REQUIRED WORK: From the records below, extract only the lines running from the line with "The height and width of the screenshot is (819, 1456). At" to the line with "Task: Hide the", both lines included, reproducing them exactly.
+===+
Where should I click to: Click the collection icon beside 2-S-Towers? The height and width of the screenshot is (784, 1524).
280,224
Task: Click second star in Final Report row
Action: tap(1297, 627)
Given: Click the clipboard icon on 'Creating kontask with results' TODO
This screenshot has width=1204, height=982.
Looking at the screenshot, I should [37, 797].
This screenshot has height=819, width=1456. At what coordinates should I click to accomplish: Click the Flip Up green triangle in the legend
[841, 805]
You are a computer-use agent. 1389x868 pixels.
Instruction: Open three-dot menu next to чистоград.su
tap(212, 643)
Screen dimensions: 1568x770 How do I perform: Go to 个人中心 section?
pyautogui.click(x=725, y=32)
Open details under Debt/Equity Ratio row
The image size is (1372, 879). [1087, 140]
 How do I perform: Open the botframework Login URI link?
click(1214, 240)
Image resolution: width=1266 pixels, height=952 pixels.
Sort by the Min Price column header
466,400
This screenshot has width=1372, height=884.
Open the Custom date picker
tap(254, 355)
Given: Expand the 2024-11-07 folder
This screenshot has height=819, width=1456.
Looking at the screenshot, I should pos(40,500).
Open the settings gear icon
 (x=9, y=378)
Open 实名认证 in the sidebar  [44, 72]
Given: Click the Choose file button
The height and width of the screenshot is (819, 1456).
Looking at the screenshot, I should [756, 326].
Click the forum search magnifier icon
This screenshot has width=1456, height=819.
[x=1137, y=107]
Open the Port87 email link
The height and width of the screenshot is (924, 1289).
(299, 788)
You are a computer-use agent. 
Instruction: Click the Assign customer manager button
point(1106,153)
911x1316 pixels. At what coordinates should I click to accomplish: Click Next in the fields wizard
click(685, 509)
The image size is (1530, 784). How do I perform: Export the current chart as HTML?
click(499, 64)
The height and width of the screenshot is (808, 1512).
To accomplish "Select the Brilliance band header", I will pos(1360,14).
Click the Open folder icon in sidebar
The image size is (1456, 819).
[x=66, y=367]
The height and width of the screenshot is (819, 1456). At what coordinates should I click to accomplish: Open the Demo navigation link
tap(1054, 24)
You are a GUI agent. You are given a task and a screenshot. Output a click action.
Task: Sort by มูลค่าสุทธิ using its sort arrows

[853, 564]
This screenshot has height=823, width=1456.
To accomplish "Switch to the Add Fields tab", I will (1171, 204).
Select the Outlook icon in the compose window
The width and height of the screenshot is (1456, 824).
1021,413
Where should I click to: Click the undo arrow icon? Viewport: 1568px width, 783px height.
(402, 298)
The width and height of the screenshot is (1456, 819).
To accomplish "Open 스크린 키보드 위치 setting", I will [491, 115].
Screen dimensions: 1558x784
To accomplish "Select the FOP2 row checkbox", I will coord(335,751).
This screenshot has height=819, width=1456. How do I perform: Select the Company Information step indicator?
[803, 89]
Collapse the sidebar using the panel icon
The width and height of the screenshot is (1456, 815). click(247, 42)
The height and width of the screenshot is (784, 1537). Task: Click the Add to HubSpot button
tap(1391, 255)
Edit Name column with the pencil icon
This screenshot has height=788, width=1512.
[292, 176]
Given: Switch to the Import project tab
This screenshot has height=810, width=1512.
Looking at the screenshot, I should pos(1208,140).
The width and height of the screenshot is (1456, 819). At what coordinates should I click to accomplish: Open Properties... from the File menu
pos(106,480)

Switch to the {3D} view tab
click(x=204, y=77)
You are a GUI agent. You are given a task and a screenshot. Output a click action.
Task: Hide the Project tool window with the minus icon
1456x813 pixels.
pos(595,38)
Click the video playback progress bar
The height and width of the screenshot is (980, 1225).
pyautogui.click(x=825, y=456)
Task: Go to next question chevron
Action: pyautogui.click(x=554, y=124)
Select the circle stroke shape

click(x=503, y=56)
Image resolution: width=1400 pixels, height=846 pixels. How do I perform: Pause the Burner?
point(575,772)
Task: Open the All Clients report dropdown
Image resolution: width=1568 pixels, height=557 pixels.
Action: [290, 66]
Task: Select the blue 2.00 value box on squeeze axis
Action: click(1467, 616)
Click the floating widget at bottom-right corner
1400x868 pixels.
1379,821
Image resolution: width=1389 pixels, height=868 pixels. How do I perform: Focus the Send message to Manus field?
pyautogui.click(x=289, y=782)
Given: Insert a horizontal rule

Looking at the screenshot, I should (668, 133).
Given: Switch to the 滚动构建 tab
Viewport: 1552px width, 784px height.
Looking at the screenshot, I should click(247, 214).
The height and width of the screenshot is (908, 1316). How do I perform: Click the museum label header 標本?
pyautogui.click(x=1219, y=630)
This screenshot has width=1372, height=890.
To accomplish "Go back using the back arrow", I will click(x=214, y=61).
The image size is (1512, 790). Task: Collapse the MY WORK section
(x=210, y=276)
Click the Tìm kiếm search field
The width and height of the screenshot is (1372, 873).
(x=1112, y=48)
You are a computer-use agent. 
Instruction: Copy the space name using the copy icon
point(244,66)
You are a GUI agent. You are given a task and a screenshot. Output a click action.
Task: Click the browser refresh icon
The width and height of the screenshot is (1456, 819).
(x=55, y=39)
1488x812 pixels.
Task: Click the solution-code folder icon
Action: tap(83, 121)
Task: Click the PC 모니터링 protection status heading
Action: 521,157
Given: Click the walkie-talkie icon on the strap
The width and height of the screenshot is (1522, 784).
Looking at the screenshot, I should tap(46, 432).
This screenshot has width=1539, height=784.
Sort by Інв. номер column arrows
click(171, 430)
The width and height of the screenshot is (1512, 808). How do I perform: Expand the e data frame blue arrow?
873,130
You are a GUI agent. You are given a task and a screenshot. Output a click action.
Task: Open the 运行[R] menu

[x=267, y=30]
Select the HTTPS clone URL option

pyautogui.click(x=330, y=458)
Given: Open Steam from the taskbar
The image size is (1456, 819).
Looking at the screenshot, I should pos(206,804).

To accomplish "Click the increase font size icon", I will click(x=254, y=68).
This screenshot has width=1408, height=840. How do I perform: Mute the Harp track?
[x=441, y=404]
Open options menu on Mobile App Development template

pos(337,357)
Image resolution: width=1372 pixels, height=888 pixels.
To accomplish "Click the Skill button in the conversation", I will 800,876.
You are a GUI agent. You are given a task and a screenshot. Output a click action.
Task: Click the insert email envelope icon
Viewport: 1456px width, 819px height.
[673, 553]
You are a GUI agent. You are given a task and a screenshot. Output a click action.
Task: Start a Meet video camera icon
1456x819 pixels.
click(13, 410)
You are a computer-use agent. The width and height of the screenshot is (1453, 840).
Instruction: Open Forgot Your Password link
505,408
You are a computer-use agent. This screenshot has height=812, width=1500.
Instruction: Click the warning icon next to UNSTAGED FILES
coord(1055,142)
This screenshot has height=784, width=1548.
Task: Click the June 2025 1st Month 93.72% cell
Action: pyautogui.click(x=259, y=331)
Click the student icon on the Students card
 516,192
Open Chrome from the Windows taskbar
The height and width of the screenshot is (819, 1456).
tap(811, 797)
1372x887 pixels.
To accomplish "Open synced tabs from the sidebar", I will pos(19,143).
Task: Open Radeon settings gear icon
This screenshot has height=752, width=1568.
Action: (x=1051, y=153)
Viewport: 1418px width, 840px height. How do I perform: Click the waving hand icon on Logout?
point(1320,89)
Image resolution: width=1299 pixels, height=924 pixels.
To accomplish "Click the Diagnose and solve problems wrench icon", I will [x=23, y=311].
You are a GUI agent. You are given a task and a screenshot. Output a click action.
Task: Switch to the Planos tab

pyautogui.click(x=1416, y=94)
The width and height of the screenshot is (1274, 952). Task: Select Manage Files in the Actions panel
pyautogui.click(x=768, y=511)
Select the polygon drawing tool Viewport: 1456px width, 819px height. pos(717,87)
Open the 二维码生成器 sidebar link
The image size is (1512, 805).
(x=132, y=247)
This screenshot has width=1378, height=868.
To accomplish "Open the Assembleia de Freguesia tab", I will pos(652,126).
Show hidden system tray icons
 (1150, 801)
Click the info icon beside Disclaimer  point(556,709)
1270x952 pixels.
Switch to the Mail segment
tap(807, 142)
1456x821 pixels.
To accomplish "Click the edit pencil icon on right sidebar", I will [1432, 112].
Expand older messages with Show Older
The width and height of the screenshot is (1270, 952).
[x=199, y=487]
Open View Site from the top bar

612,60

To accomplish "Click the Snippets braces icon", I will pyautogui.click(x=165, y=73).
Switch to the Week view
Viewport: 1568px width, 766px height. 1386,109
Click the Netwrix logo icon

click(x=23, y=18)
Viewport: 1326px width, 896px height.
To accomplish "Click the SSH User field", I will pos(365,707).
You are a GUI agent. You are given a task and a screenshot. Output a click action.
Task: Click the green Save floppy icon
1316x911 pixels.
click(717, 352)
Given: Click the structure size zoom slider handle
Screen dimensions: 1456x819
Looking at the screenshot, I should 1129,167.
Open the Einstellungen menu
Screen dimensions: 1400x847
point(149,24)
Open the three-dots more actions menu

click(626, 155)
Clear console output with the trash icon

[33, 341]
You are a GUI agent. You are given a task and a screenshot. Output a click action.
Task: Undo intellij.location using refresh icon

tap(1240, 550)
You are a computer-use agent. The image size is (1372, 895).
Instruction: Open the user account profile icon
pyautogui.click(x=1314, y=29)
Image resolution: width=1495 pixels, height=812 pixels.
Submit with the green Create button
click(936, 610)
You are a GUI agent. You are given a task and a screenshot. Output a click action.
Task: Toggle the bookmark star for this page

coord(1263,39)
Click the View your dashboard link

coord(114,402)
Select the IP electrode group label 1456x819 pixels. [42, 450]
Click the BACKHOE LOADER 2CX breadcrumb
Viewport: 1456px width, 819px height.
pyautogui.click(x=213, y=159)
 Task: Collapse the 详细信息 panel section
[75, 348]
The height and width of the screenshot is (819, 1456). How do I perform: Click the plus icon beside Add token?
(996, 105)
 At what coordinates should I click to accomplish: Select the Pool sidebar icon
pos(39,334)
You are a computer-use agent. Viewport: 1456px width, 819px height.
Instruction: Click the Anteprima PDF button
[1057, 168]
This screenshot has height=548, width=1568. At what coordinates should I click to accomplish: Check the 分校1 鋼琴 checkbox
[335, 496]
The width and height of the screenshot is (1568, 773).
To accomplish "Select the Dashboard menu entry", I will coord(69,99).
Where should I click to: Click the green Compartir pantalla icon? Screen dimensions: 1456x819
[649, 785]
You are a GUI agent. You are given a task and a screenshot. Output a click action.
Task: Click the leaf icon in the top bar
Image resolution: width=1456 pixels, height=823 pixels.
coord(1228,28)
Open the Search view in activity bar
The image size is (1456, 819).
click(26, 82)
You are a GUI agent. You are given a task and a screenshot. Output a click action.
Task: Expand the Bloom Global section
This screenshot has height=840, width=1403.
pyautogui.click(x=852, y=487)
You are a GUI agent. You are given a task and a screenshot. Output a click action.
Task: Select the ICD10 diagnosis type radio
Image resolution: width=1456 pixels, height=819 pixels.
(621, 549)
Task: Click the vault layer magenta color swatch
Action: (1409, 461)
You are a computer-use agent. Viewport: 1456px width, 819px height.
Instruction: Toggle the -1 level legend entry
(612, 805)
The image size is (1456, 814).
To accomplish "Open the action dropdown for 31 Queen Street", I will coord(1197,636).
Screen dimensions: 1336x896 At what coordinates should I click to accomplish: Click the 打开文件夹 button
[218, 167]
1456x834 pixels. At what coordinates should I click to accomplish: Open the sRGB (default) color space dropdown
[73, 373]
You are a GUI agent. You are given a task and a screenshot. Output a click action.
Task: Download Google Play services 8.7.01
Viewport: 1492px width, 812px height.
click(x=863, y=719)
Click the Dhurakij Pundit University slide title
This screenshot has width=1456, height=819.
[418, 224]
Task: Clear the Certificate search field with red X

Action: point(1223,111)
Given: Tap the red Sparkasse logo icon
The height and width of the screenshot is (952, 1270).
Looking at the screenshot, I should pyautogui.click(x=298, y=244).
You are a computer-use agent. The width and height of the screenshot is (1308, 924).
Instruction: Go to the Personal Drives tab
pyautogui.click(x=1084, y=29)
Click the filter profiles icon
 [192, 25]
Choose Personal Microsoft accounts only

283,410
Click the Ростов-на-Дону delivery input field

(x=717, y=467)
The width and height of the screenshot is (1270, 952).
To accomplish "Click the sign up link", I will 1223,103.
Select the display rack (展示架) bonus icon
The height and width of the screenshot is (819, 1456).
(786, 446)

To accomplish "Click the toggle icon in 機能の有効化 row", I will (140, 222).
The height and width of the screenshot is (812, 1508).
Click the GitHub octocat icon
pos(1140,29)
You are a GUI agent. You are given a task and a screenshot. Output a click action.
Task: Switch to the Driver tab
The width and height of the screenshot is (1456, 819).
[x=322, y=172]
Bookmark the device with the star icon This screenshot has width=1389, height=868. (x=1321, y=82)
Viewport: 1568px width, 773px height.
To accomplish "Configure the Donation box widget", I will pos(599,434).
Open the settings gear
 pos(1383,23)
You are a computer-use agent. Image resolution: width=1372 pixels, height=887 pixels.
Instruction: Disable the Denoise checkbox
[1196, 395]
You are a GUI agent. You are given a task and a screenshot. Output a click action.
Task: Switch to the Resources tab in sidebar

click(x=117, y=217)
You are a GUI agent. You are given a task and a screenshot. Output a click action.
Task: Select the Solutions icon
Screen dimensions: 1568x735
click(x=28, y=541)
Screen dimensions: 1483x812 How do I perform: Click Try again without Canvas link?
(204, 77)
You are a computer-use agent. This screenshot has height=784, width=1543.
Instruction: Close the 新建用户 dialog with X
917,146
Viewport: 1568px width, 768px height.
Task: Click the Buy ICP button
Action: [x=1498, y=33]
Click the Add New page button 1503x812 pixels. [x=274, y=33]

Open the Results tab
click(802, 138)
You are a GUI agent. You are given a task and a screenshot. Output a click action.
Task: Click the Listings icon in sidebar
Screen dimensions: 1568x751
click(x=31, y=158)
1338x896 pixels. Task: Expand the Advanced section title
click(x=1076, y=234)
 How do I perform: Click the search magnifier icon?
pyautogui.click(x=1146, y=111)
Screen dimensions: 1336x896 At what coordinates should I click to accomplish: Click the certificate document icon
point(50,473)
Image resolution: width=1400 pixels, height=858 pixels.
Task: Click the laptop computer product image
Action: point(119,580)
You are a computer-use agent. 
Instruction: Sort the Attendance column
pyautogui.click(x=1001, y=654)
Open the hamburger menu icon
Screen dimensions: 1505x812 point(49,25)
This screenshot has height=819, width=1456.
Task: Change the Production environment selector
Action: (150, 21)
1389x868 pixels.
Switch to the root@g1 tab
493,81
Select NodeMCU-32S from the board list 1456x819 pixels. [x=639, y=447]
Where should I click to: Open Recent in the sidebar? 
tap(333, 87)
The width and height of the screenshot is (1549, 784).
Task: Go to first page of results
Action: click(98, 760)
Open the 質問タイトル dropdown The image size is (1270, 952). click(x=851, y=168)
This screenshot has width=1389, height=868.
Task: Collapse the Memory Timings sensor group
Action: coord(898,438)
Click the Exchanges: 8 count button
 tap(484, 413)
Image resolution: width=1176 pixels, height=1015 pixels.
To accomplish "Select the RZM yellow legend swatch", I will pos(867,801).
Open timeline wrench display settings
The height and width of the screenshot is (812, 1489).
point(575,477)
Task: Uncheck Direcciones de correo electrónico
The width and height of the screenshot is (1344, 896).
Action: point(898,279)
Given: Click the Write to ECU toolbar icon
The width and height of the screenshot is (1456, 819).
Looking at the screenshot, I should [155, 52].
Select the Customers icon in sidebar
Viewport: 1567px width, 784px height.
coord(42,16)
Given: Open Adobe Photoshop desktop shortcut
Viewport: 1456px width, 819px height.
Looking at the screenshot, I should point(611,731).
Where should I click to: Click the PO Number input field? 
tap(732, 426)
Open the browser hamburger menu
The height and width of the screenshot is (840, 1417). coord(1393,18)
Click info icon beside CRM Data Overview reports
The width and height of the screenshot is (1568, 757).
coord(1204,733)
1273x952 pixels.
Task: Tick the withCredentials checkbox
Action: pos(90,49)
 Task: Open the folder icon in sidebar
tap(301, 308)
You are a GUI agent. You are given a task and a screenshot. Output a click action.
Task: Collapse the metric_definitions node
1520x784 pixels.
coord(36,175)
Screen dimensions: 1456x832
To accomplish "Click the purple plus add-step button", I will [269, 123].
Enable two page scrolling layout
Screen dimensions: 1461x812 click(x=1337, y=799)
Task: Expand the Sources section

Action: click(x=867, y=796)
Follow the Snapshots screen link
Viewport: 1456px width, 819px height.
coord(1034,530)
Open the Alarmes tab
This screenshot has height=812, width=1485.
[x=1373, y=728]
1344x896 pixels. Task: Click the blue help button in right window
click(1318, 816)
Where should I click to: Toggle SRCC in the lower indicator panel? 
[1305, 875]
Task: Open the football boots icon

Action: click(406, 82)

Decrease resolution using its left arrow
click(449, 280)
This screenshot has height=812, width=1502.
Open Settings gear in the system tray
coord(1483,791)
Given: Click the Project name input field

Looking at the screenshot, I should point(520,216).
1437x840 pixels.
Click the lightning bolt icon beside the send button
+===+
RESPONSE AREA:
The height and width of the screenshot is (819, 1456). At what coordinates should I click to accomplish: Open the Demo navigation link
tap(1054, 24)
You are a GUI agent. You are given a task and a screenshot. Output a click action.
Task: Sort by มูลค่าสุทธิ using its sort arrows

[853, 564]
This screenshot has height=823, width=1456.
To accomplish "Switch to the Add Fields tab", I will (1171, 204).
Select the Outlook icon in the compose window
The width and height of the screenshot is (1456, 824).
1021,413
Where should I click to: Click the undo arrow icon? Viewport: 1568px width, 783px height.
(402, 298)
The width and height of the screenshot is (1456, 819).
To accomplish "Open 스크린 키보드 위치 setting", I will [491, 115].
Screen dimensions: 1558x784
To accomplish "Select the FOP2 row checkbox", I will coord(335,751).
This screenshot has height=819, width=1456. How do I perform: Select the Company Information step indicator?
[803, 89]
Collapse the sidebar using the panel icon
The width and height of the screenshot is (1456, 815). click(247, 42)
The height and width of the screenshot is (784, 1537). Task: Click the Add to HubSpot button
tap(1391, 255)
Edit Name column with the pencil icon
This screenshot has height=788, width=1512.
[292, 176]
Given: Switch to the Import project tab
This screenshot has height=810, width=1512.
Looking at the screenshot, I should pos(1208,140).
The width and height of the screenshot is (1456, 819). At what coordinates should I click to accomplish: Open Properties... from the File menu
pos(106,480)

Switch to the {3D} view tab
click(x=204, y=77)
You are a GUI agent. You are given a task and a screenshot. Output a click action.
Task: Hide the Project tool window with the minus icon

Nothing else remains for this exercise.